TRABALHO SOLICITADO:
A: Transcreva, do texto sobre a possível convocação de Neymar, o trecho que se inicia com as palavras contendo "A contusão de" e termina em "a comissão técnica.".
B: Prossiga a redação do texto sobre a possível convocação de Neymar a partir do ponto em que ele se encerra.

A contusão de Estêvão, sofrida contra o Manchester United, reacendeu uma discussão que parecia atada ao passado: a inclusão de Neymar na lista para a Copa. Fontes, incluindo o site The Athletic, apontaram para uma lesão de grau 4 — a mais grave — e o Chelsea indicou que o jovem ficará fora até o fim da temporada. Se confirmada, a ausência do camisa 19 abre espaço e, sobretudo, um dilema para a comissão técnica.

No Brasil, o tema virou campo de batalha entre defensores incondicionais de Neymar e opositores que consideram a convocação injustificável. Reportagens especializadas têm ressaltado a fragilidade de argumentos físicos para o retorno e a irregularidade de rendimento do atacante nos últimos anos. O debate expõe, sobretudo, um conflito entre apelos emocionais e critérios técnicos numa seleção que busca consistência.

REGISTROS LISTADOS:
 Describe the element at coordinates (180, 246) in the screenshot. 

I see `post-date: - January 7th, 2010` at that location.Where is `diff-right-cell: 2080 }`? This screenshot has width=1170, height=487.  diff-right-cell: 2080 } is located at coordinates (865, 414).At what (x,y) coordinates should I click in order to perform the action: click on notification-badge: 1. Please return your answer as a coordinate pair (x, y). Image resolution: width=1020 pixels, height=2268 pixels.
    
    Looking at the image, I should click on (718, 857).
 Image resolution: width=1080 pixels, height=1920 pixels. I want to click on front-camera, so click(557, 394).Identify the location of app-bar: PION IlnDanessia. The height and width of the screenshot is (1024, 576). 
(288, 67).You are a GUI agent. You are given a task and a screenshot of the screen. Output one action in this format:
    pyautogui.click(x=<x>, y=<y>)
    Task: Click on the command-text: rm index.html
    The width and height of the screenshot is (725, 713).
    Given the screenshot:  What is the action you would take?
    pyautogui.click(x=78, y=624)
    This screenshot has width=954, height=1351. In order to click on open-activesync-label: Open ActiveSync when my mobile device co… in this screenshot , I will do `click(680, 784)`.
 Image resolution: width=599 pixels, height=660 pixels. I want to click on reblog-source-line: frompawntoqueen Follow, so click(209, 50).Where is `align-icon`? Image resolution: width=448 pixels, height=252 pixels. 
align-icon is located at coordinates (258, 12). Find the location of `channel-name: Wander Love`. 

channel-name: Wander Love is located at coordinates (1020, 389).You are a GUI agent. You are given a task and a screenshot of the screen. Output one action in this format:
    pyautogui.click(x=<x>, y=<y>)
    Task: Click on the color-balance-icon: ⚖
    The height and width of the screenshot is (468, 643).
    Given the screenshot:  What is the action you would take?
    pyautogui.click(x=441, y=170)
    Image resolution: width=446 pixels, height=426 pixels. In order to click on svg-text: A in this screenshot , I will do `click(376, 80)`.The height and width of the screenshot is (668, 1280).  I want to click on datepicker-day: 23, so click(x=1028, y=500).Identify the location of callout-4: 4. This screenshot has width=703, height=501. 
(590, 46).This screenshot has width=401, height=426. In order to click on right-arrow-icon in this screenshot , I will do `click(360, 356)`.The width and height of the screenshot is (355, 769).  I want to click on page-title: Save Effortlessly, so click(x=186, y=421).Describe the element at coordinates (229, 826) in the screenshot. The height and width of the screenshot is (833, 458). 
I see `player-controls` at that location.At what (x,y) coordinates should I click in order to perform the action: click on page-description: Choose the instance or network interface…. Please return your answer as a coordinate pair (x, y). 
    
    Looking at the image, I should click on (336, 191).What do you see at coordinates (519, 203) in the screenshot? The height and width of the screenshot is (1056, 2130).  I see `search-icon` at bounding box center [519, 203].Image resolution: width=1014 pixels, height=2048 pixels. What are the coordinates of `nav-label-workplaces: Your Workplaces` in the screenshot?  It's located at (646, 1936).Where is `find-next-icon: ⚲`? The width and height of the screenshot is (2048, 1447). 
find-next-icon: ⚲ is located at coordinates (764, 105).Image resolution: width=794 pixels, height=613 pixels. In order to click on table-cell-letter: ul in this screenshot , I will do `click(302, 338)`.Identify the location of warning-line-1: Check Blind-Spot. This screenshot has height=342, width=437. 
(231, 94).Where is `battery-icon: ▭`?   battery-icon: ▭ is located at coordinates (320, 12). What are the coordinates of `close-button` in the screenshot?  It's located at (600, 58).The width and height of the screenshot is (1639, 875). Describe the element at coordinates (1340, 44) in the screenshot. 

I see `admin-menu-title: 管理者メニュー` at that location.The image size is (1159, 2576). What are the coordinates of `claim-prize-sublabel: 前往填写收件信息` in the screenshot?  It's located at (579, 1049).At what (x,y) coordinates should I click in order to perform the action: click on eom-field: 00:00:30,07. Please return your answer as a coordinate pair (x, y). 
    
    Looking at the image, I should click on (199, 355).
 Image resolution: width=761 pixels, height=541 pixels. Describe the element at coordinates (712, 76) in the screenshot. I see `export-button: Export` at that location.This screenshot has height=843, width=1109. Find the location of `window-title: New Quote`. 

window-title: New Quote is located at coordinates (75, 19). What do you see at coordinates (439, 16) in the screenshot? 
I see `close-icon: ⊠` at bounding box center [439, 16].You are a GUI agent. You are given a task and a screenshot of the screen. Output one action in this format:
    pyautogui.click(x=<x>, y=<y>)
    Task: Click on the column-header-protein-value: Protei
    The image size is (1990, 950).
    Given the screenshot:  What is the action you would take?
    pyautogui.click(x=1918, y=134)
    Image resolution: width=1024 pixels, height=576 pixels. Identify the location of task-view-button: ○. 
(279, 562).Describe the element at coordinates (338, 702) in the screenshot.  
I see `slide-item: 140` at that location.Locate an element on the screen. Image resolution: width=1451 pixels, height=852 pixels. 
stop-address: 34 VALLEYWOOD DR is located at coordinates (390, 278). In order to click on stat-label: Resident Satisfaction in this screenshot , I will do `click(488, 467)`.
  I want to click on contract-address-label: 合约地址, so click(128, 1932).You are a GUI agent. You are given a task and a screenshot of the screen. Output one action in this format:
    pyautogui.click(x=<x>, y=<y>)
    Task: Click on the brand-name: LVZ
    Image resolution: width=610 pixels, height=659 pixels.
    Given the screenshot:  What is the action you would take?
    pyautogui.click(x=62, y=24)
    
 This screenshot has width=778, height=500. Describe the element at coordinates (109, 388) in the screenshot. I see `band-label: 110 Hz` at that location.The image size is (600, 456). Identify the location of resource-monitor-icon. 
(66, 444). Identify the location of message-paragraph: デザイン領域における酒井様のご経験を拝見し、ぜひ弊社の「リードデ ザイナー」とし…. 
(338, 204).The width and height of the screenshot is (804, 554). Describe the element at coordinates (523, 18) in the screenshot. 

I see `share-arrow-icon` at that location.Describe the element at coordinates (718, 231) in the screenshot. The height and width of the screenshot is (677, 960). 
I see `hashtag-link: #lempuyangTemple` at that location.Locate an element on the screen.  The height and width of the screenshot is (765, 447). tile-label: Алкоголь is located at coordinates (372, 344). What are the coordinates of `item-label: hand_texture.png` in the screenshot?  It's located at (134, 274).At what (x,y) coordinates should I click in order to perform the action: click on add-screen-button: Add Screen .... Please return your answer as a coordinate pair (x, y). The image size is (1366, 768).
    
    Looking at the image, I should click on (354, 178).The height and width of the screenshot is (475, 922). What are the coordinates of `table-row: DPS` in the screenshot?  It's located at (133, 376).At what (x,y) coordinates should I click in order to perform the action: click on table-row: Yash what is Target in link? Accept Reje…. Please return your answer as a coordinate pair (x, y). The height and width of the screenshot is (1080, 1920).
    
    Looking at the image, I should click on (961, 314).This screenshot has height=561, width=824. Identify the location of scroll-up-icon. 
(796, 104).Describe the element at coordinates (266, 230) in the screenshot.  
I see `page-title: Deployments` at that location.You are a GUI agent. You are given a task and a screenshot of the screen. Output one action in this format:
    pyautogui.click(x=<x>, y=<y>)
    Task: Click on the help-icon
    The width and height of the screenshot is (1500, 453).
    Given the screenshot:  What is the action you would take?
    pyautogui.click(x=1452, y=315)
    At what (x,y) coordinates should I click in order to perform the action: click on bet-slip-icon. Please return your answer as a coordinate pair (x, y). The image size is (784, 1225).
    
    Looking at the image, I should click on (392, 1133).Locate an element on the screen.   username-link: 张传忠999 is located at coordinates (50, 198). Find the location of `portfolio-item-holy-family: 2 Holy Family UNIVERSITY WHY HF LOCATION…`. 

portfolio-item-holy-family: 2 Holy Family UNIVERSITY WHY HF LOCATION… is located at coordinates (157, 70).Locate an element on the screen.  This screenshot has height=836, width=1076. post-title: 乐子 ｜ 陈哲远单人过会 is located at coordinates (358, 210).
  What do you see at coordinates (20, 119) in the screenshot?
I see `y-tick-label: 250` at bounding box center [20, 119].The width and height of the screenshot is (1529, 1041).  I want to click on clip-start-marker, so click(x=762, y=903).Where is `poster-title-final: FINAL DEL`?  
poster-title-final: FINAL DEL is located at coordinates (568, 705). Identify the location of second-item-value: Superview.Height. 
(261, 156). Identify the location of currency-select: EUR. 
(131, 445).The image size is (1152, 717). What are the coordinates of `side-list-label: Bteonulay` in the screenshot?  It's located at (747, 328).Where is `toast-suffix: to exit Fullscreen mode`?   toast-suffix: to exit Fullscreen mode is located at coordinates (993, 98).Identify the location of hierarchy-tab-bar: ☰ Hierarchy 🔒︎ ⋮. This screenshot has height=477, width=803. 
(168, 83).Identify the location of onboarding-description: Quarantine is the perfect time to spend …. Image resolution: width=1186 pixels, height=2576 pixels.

RESPOSTAS AOS EXERCÍCIOS:
A:
A contusão de Estêvão, sofrida contra o Manchester United, reacendeu uma discussão que parecia atada ao passado: a inclusão de Neymar na lista para a Copa. Fontes, incluindo o site The Athletic, apontaram para uma lesão de grau 4 — a mais grave — e o Chelsea indicou que o jovem ficará fora até o fim da temporada. Se confirmada, a ausência do camisa 19 abre espaço e, sobretudo, um dilema para a comissão técnica.

B:
Também pesa o cenário externo: pesquisa do Datafolha mostrou que 54% dos brasileiros não têm interesse na Copa, reflexo de um time que chega ao Mundial com desconfiança e expectativas divididas. Carlo Ancelotti, por sua vez, tem crédito e experiência para tomar a decisão final em 18 de maio, e dificilmente cederá apenas a pressões midiáticas ou saudosistas.

Convocar Neymar por fé em um lance decisivo seria apostar mais na memória do que no presente. A seleção precisa de clareza de critérios e de soluções que não dependam de salvadores improváveis. Até agora, a inclusão dele parece remota; o caminho mais sensato é olhar para opções com forma e continuidade, não para nostalgias que podem custar coerência ao projeto.